O Conhaque
Josias, aos trinta e cinco anos de idade e dez de casado, inexplicavelmente, perdeu a libido.Todo o seu interesse pelo sexo desapareceu completamente. Não procurava mais a mulher, deixando-a desconfiada. Ela sofria, suspeitando de que ele arranjara outra, mas não falava nada, não reclamava. Passava os dias num mutismo exarcebado, tornando as coisas mais difíceis para ambos.
Ele procurava no fundo da mente uma explicação para o que estava lhe acontecendo, mas não encontrava. E para piorar, nem ele e nem a mulher tocava no assunto. Ela, talvez, por medo da verdade, de perder o controle e fazer uma besteira. Ele, porque tinha vergonha do que estava lhe acontecendo e além disso, não tinha uma explicação convincente para apresentar.
Furiosa, ela teimava em não tocar no assunto e mantinha-se arredia, não fazendo o menor esforço para conquistá-lo. E ele, cada vez mais encabulado com sua falta de desejos. Seu maior medo era que ela pensasse que arranjara outra e o abandonasse. Ele e ela sofriam.
E assim, foram passando os dias. À noite, na cama, viravam-se de costas um para o outro e dormiam. De manhã ele se levantava, tomava o café e saía para o trabalho. Aquilo não podia mais continuar. Pensando assim, procurou um amigo, com mais tempo de casado e, conseqüentemente, mais sabido nos assuntos de sexo e falou sobre o que estava lhe acontecendo e sem reservas, pediu um conselho, ansiando por uma resposta salvadora.
O amigo, imediatamente, perguntou se ele tinha uma amante. Disse que não, que era fiel a sua mulher. Depois, quis saber se andara bebendo ou comendo alguma coisa diferente, que não estava acostumado. Josias pensou, e se lembrou de que, ultimamente, quando saía do trabalho passava no boteco da esquina e tomava duas doses de conhaque.
- Está aí, seu problema, disse o amigo: o conhaque. Existem pessoas que ficam frias, sem vontade para o sexo, impotente, quando tomam essa bebida. Muitas vezes ela deixa as pessoas assim. Pode ser o seu caso. Você precisa deixar de tomá-la, imediatamente, para ter certeza.
Ele não pensou duas vezes. Abandonou a bebida de vez. Três dias depois, sentia-se melhor, e o resultado, era que sua libido voltara. Esperou mais dois dias e aí, teve a certeza de que estava curado. O amigo, realmente tinha razão. Sentia-se outro, e pronto para uma noite de amor com a esposa. Queria recuperar o romantismo perdido.
Naquele dia, foi para casa mais cedo. Jantou e na hora de deitar tomou banho e esperançoso, vestiu seu pijama e se jogou na cama a espera da mulher que acabara de entrar no banheiro. Nunca ia esquecer aquela noite.

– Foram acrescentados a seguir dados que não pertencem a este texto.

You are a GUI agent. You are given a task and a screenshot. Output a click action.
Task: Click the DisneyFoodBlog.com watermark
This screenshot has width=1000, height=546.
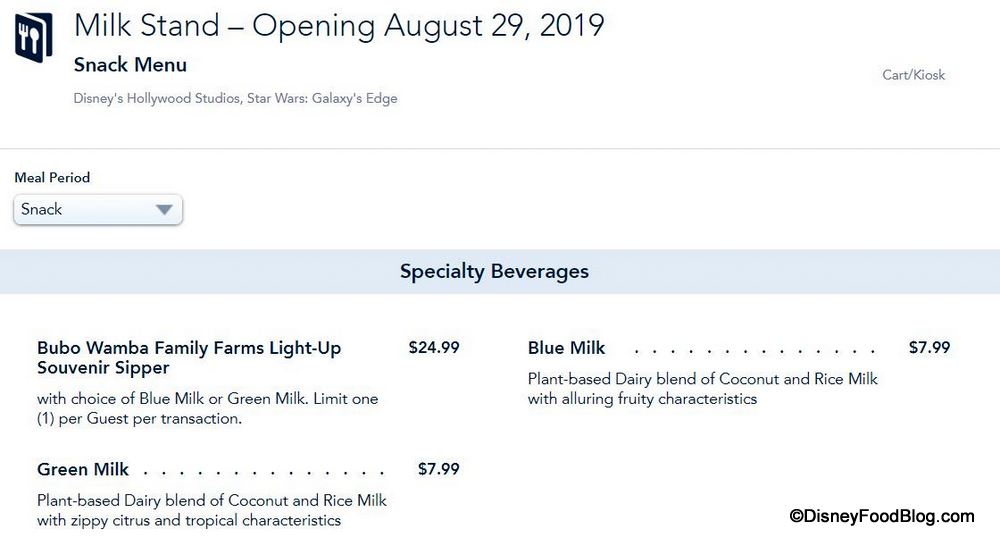coord(881,516)
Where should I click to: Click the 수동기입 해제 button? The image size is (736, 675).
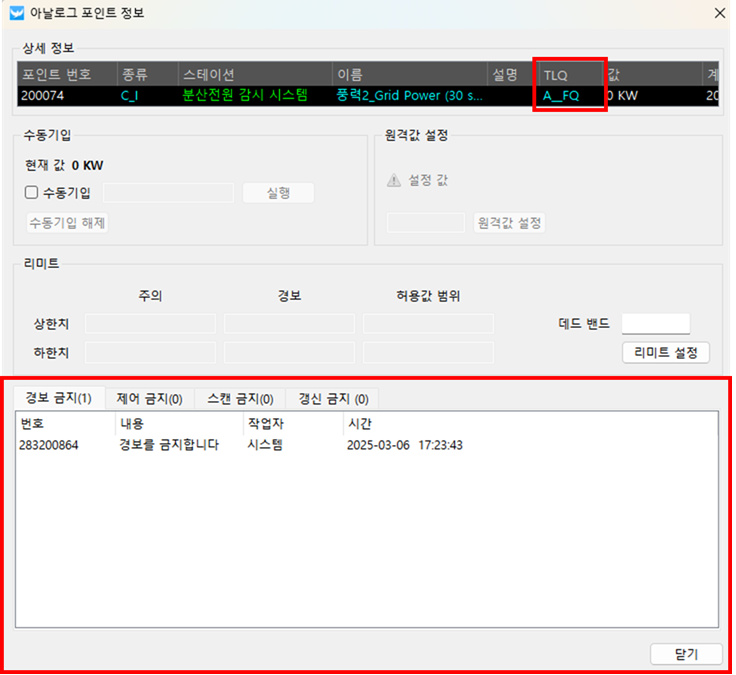[x=67, y=222]
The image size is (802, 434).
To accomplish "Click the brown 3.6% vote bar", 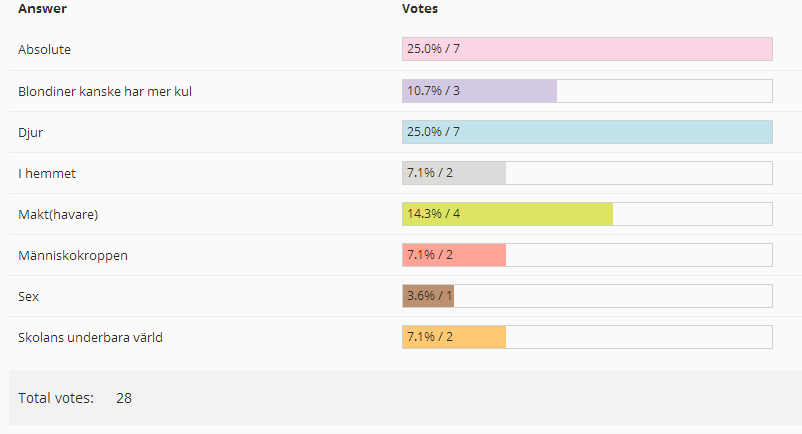I will coord(428,296).
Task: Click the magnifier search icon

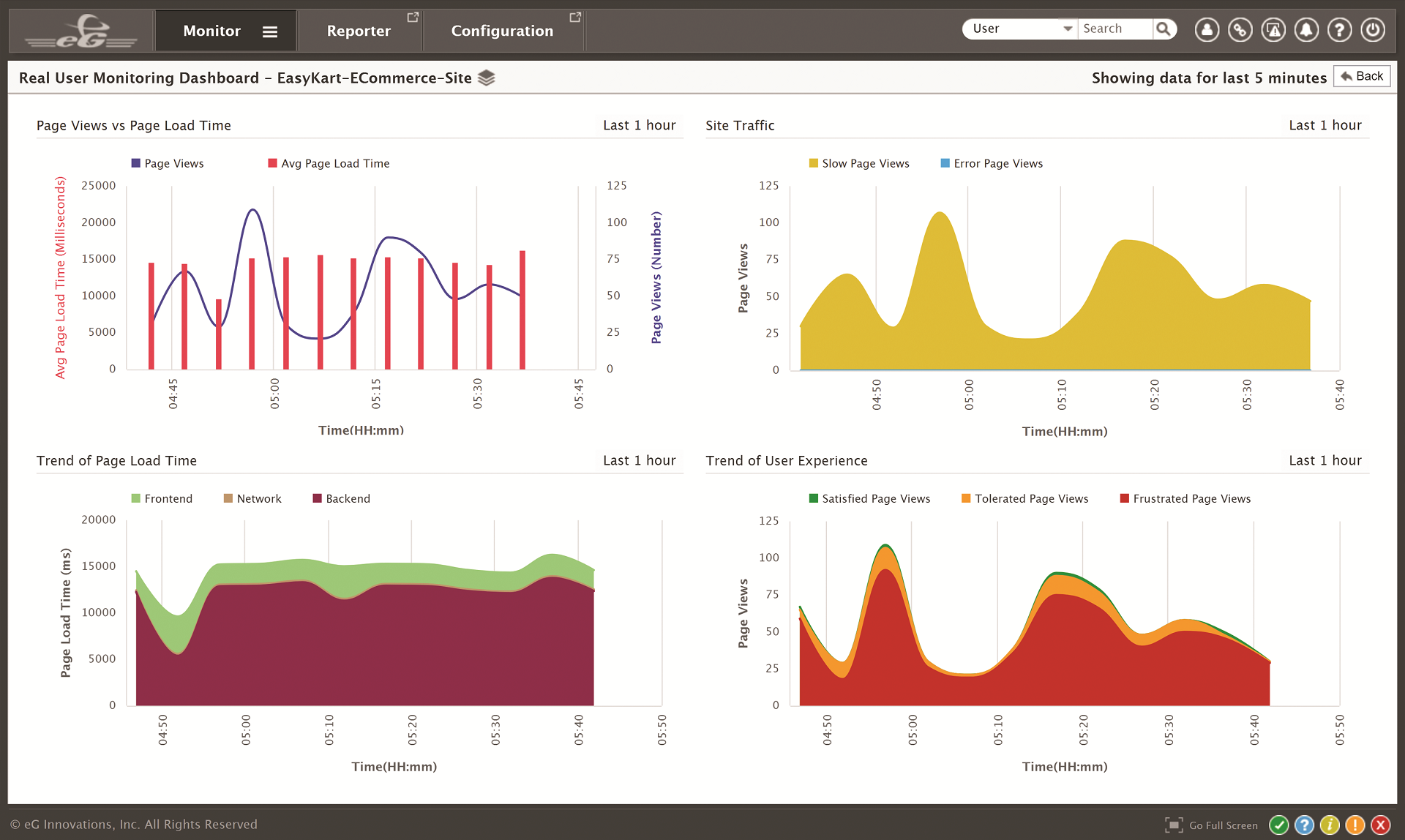Action: [1164, 29]
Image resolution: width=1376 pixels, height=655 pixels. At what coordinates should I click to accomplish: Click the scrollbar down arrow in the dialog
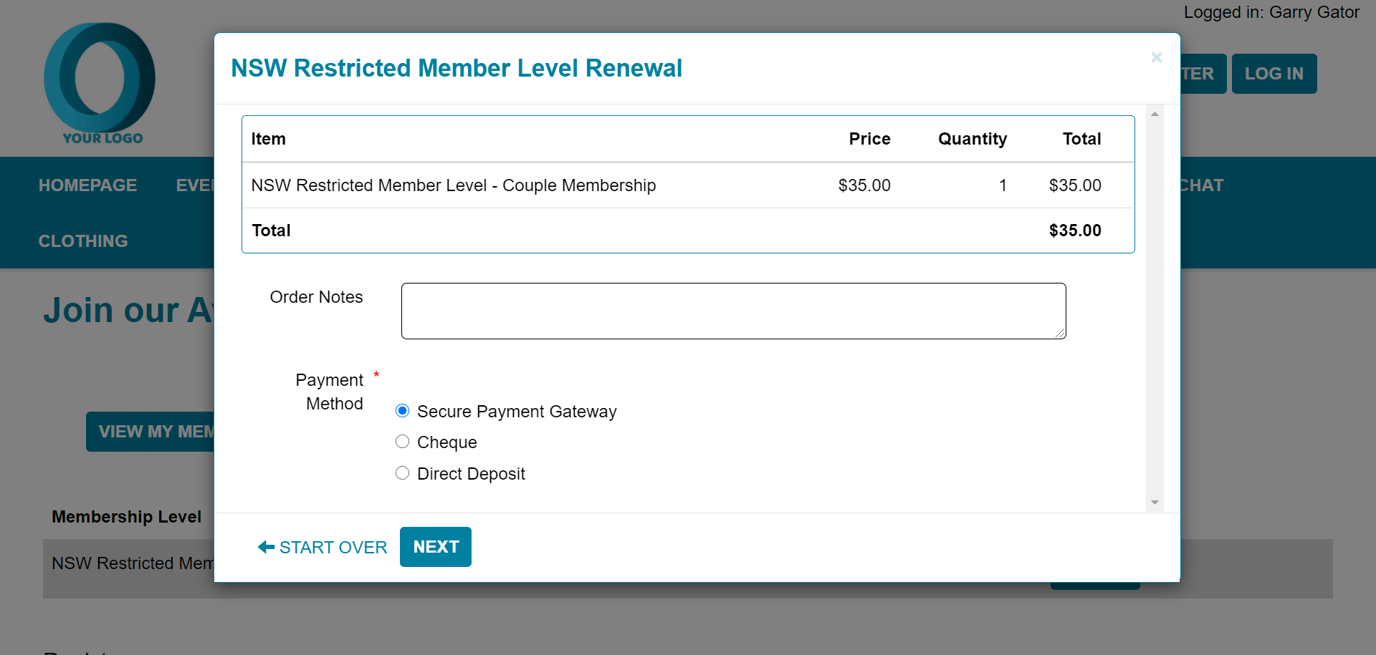point(1155,502)
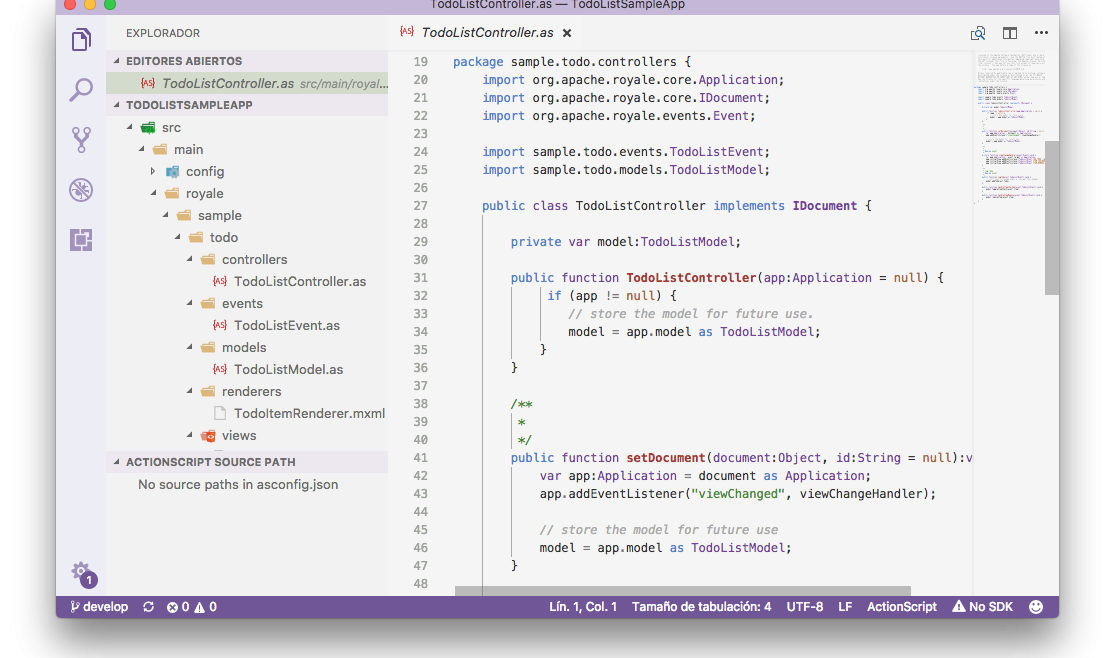Click the split editor icon
This screenshot has width=1115, height=658.
click(x=1010, y=33)
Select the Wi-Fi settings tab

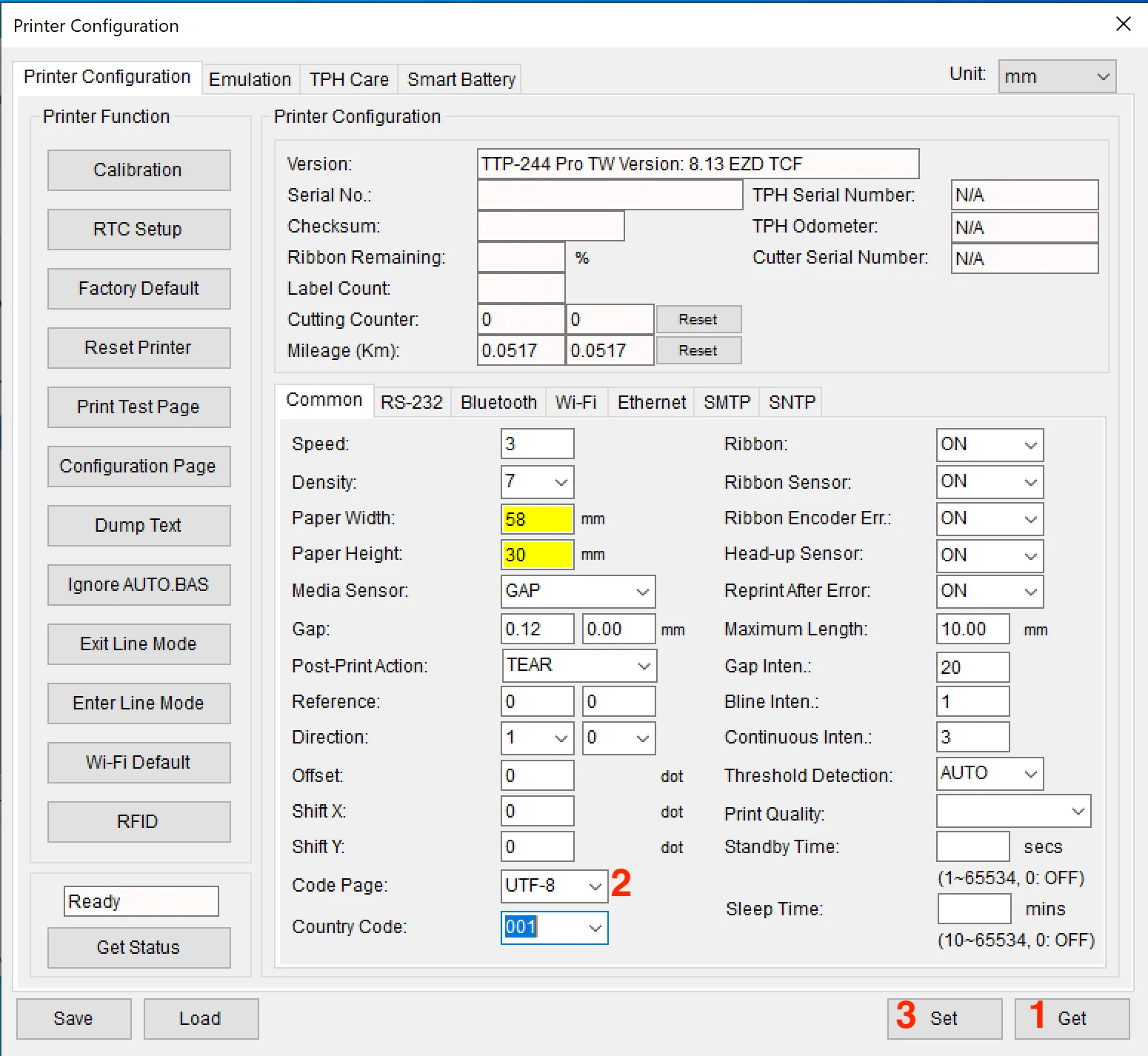point(575,402)
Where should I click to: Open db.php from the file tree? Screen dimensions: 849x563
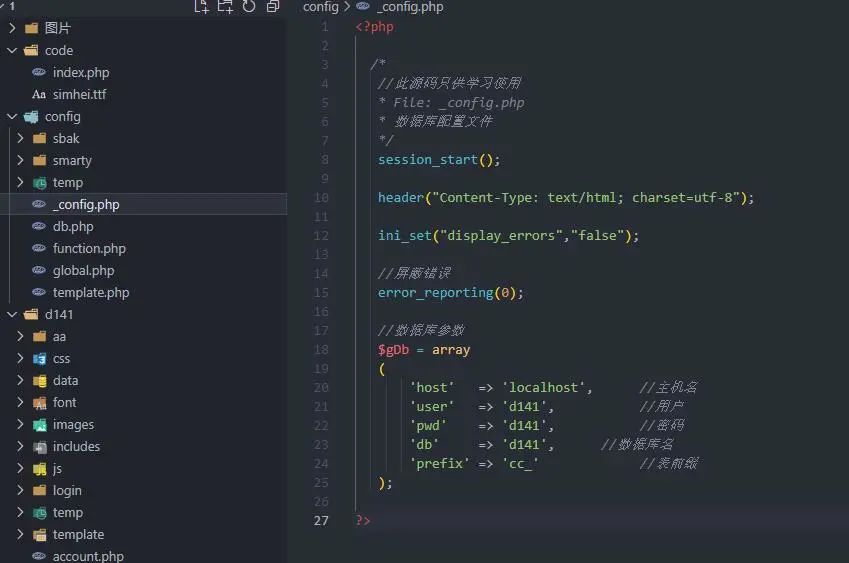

Longos minutos depois, ela saiu do banho. Por sua vez, ela deitou-se. Nenhum falava. Ficaram-se frente a frente por alguns instantes, olhos nos olhos, cada qual tentando penetrar no fundo do pensamento do outro, numa luta íntima entre dois seres que, apesar de viverem lado a lado durante dez anos, pareciam dois estranhos. Ele cheio de vontade, sentia-se mais leve; e ainda experimentou até mesmo um sentimento de vitória. Entretanto, o olhar dela começou a recuar.
Tomado por uma imensa alegria, ele fecha os olhos, abraça-a e aperta com força o corpo dela no seu, na maior tesão. Ela, de olhos arregalados, se perguntava por que ele a trocara por outra. Sentia-se ultrajada. Inconformada, se desembaraça dos braços rígidos dele e o empurra, dizendo:
- Pode parar! Foi bonito abandonar sua mulher por outra! Agora que ela não lhe quer mais, você vem correndo para se consolar comigo, pensando que sou remé-dio.Também não lhe quero. E antes que ele falasse qualquer coisa, o colocou para fora da cama.
Josias saiu de mansinho, e desapareceu puxando a porta do quarto. Pela manhã, saiu de casa e desandou a beber.